The United States has launched its first strike on Houthi-controlled territory in Yemen in retaliation for days of attacks on a navy warship, becoming an active combatant in a brutal war led by Washington’s ally Saudi Arabia.
The Pentagon announced late on Wednesday that it struck and destroyed three radar sites controlled by the Iranian-backed Houthi movement in Yemen.
The sites were described as being involved in two missile attacks over the past four days on the destroyer USS Mason, operating out of the Bab al-Mandeb waterway between Yemen and east Africa.
There was no immediate word on any casualties from the US attack on the radar sites, which the Pentagon noted came with the direct authorization of Barack Obama.
“These limited self-defense strikes were conducted to protect our personnel, our ships, and our freedom of navigation,” Pentagon spokesman Peter Cook said.
US officials, speaking on condition of anonymity, said US Navy destroyer USS Nitze launched the Tomahawk cruise missiles around 4am local time (0100 GMT).
“These radars were active during previous attacks and attempted attacks on ships in the Red Sea,” including the USS Mason, one of the officials said, adding the targeted radar sites were in remote areas where the risk of civilian casualties was low.
A Houthi military official denied the fighters had fired at US vessels. “Those claims are baseless,” the official said, according to rebel-controlled Saba news agency.
While the US has conducted lethal attacks in Yemen against al-Qaida forces throughout Obama’s presidency, killing civilians as well as US nationals, Wednesday’s reprisal strikes were Washington’s first against the Houthis.

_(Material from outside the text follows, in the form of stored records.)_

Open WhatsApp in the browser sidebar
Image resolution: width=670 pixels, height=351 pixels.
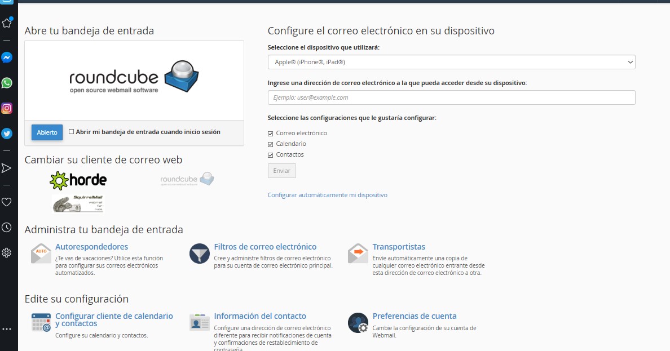click(7, 83)
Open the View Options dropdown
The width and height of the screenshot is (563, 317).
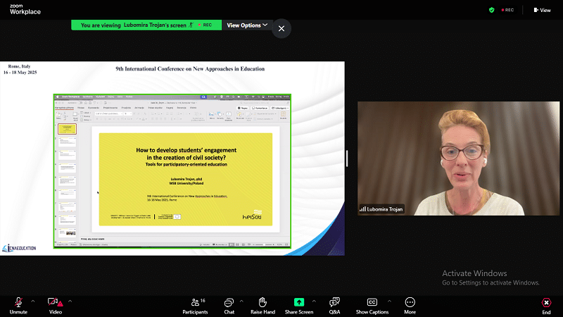click(x=246, y=25)
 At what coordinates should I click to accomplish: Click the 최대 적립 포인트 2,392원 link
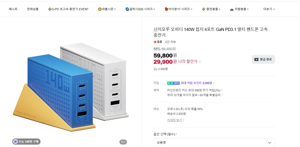pos(197,83)
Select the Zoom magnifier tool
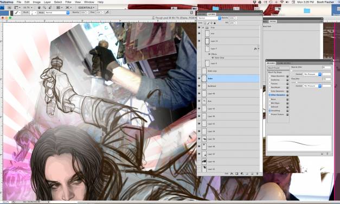This screenshot has width=340, height=204. (44, 8)
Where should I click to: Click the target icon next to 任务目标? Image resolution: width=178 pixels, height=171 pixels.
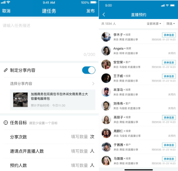point(6,122)
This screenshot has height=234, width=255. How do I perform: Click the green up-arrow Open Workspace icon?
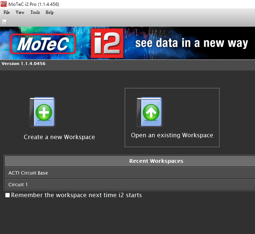(150, 112)
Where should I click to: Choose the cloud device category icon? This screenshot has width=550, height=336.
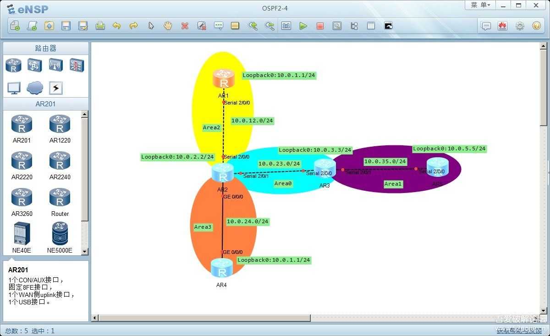(x=35, y=88)
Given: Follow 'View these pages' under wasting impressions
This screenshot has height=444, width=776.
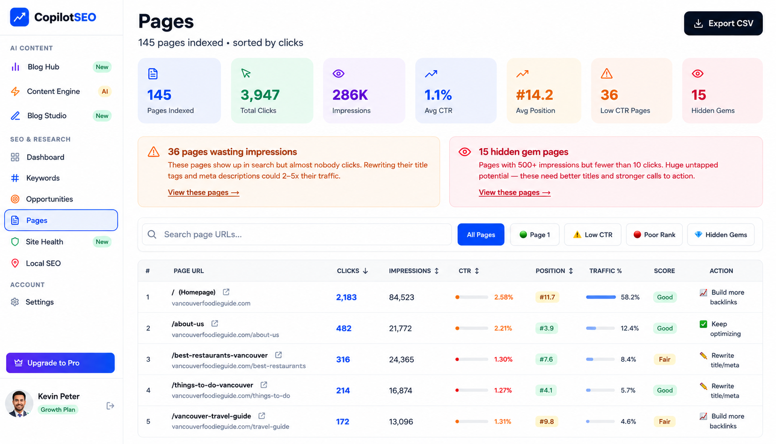Looking at the screenshot, I should click(204, 192).
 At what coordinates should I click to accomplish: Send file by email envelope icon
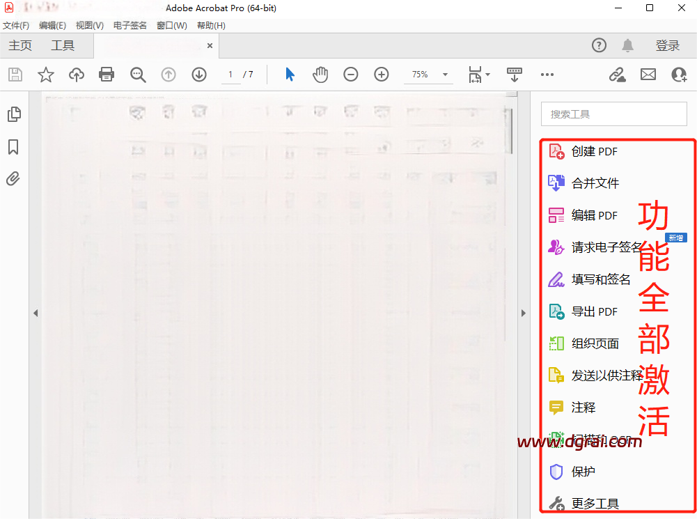coord(648,75)
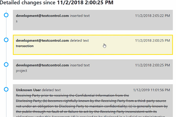This screenshot has height=117, width=176.
Task: Click the author email on inserted "project" card
Action: coord(42,65)
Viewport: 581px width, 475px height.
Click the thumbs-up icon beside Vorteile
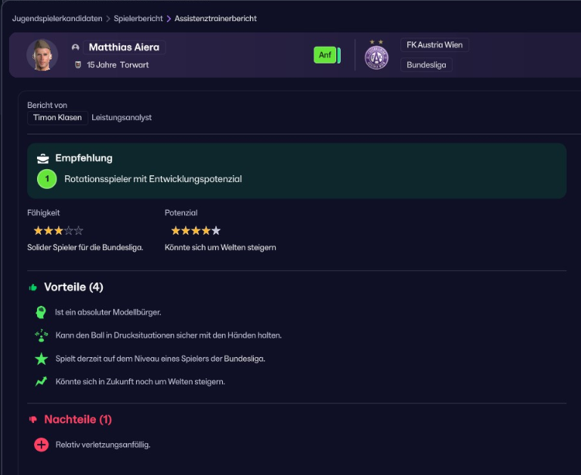(33, 288)
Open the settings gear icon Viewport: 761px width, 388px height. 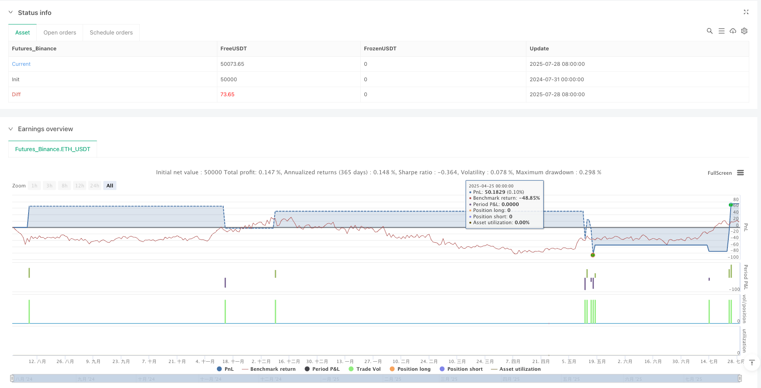coord(744,31)
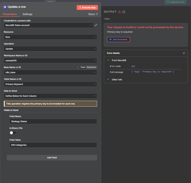Copy error details with the copy icon

pyautogui.click(x=184, y=53)
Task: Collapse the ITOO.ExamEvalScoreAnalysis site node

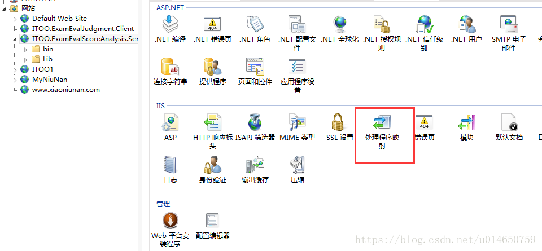Action: tap(15, 39)
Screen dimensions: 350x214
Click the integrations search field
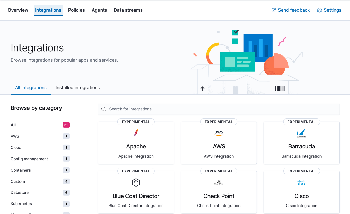pyautogui.click(x=218, y=109)
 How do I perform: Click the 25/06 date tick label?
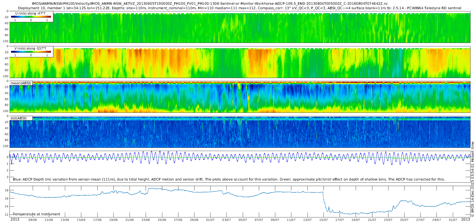click(x=162, y=220)
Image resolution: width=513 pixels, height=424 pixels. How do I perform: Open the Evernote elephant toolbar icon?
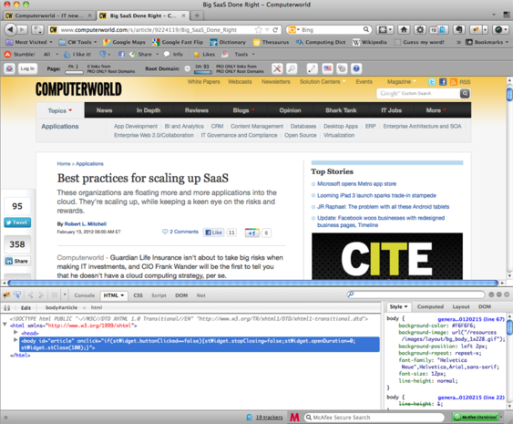click(x=459, y=30)
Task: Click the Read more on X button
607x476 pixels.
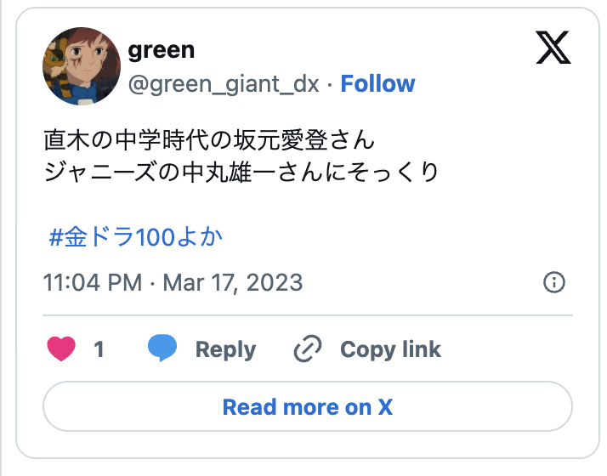Action: [308, 406]
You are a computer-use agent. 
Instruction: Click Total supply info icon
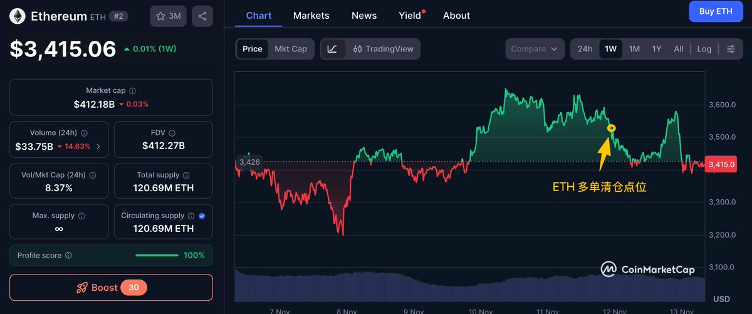tap(186, 175)
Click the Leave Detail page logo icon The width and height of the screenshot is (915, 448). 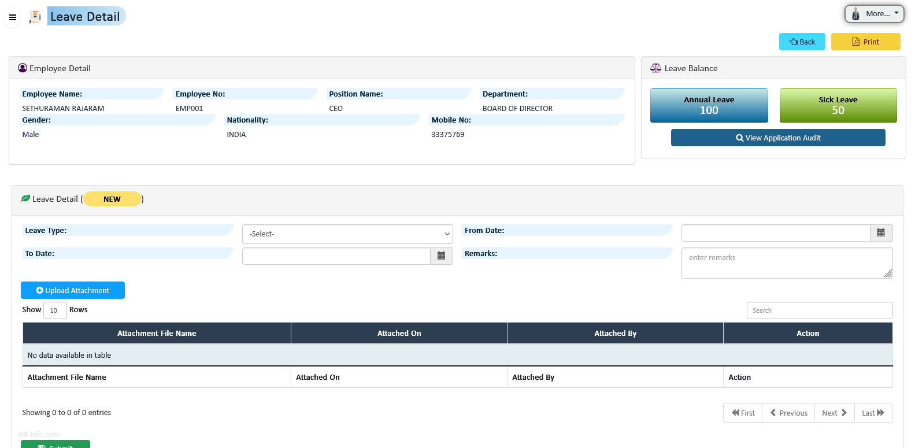tap(35, 17)
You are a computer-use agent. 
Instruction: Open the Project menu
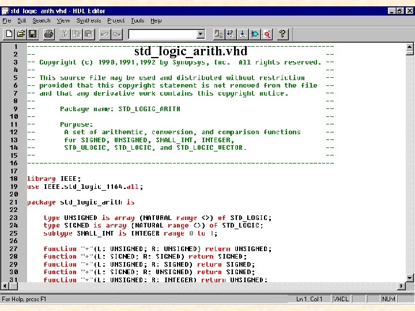(x=116, y=21)
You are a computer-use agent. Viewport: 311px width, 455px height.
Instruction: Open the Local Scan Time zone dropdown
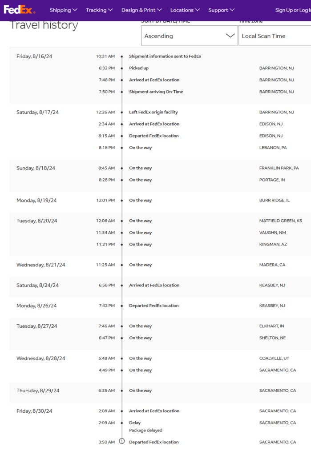[275, 36]
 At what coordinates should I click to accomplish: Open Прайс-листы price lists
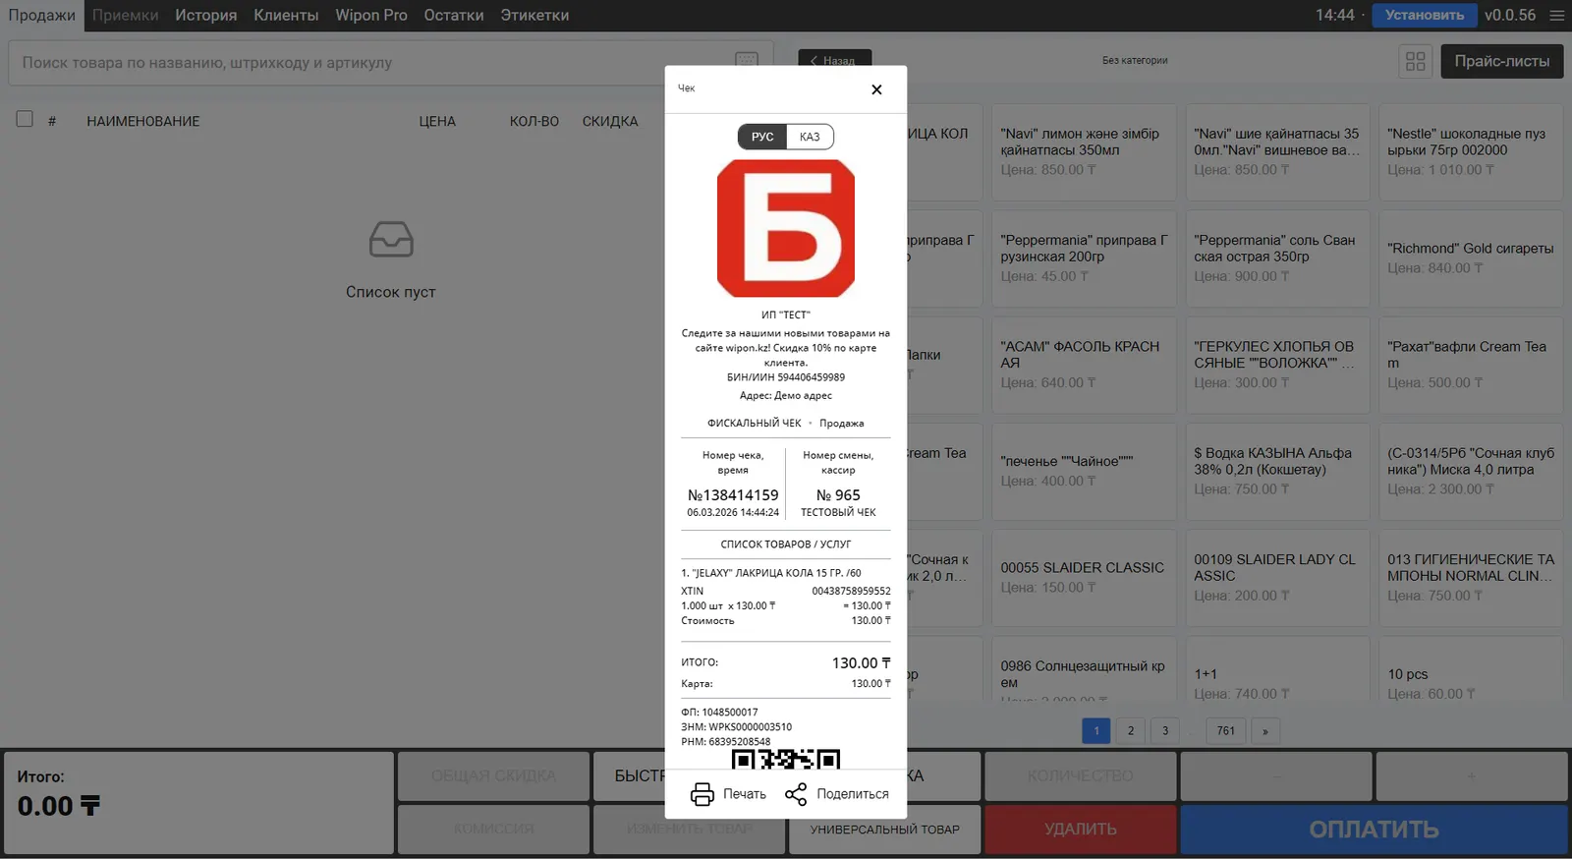(x=1501, y=61)
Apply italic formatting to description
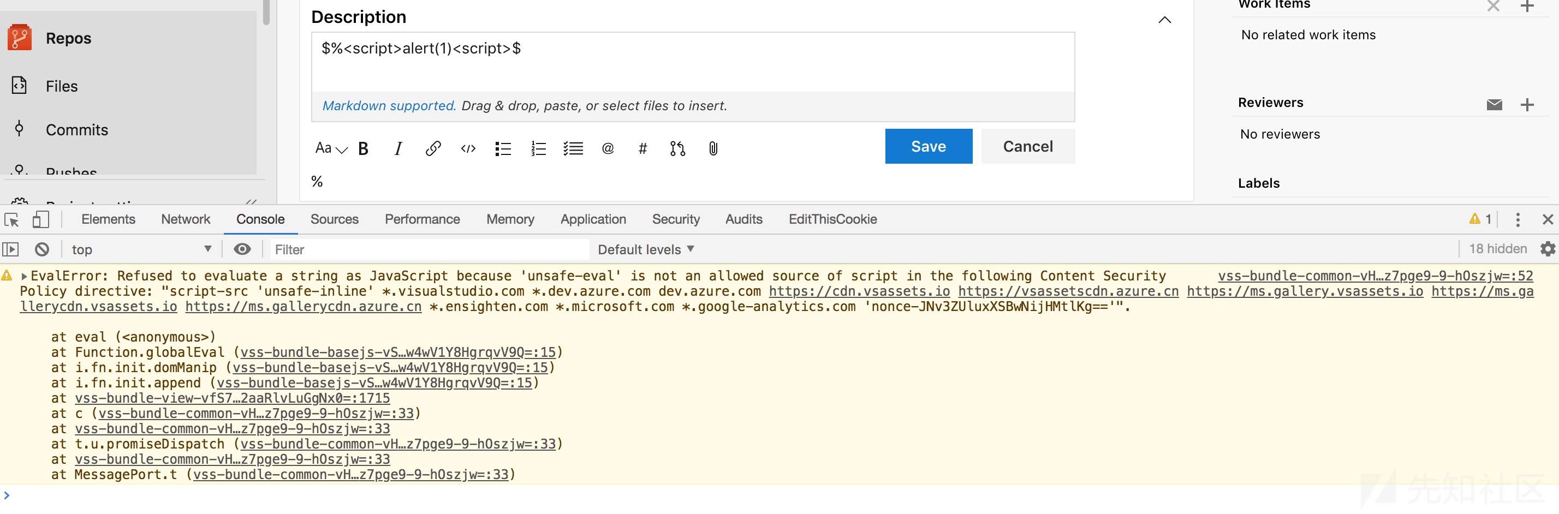Image resolution: width=1559 pixels, height=514 pixels. click(398, 149)
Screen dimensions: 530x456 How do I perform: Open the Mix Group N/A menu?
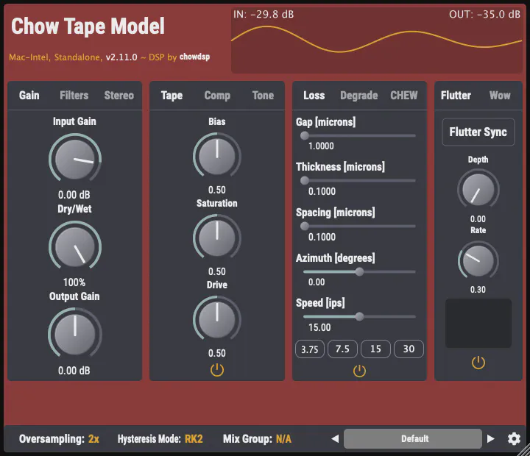[283, 439]
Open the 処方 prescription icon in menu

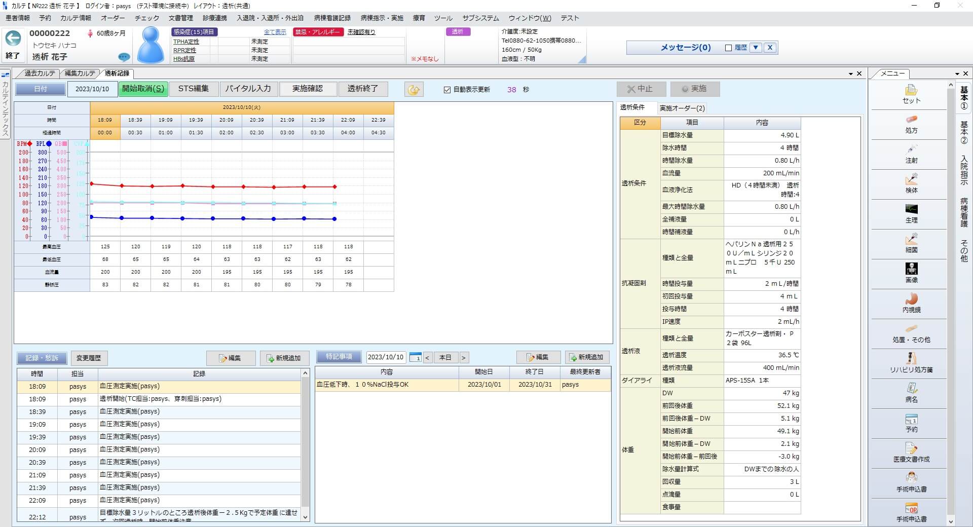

They raised the prospect of deeper US involvement in what many in the region and Washington see as a proxy war between Iran and Saudi Arabia.
Houthi missiles have also struck deeper into Saudi Arabia and on Monday were reported to have struck the Taif airbase near Mecca.
The US has supported the Saudis with aerial refuelling and highly controversial arms sales but the Obama administration has recently attempted to distance itself from the Yemen conflict. After Saudi airstrikes on Saturday targeted a funeral and left 140 dead the White House rebuked Riyadh, saying that its aid to a war begun in March 2015 was “not a blank check.”
That was before a US navy ship came under fire from territory controlled by the Houthis. Missiles fired at the Mason did not damage the ship but left many in Washington wondering if the US would be drawn deeper into the conflict following an apparent decision by the Houthis or their Iranian patrons to target the Mason.
Earlier on Wednesday Admiral John Richardson, the chief of US naval operations, had praised the Mason crew and suggested retaliation for the missile strikes was imminent.
“These unjustified attacks are serious but they will not deter us from our mission. We are trained and ready to defend ourselves and to respond quickly and decisively,” Richardson said.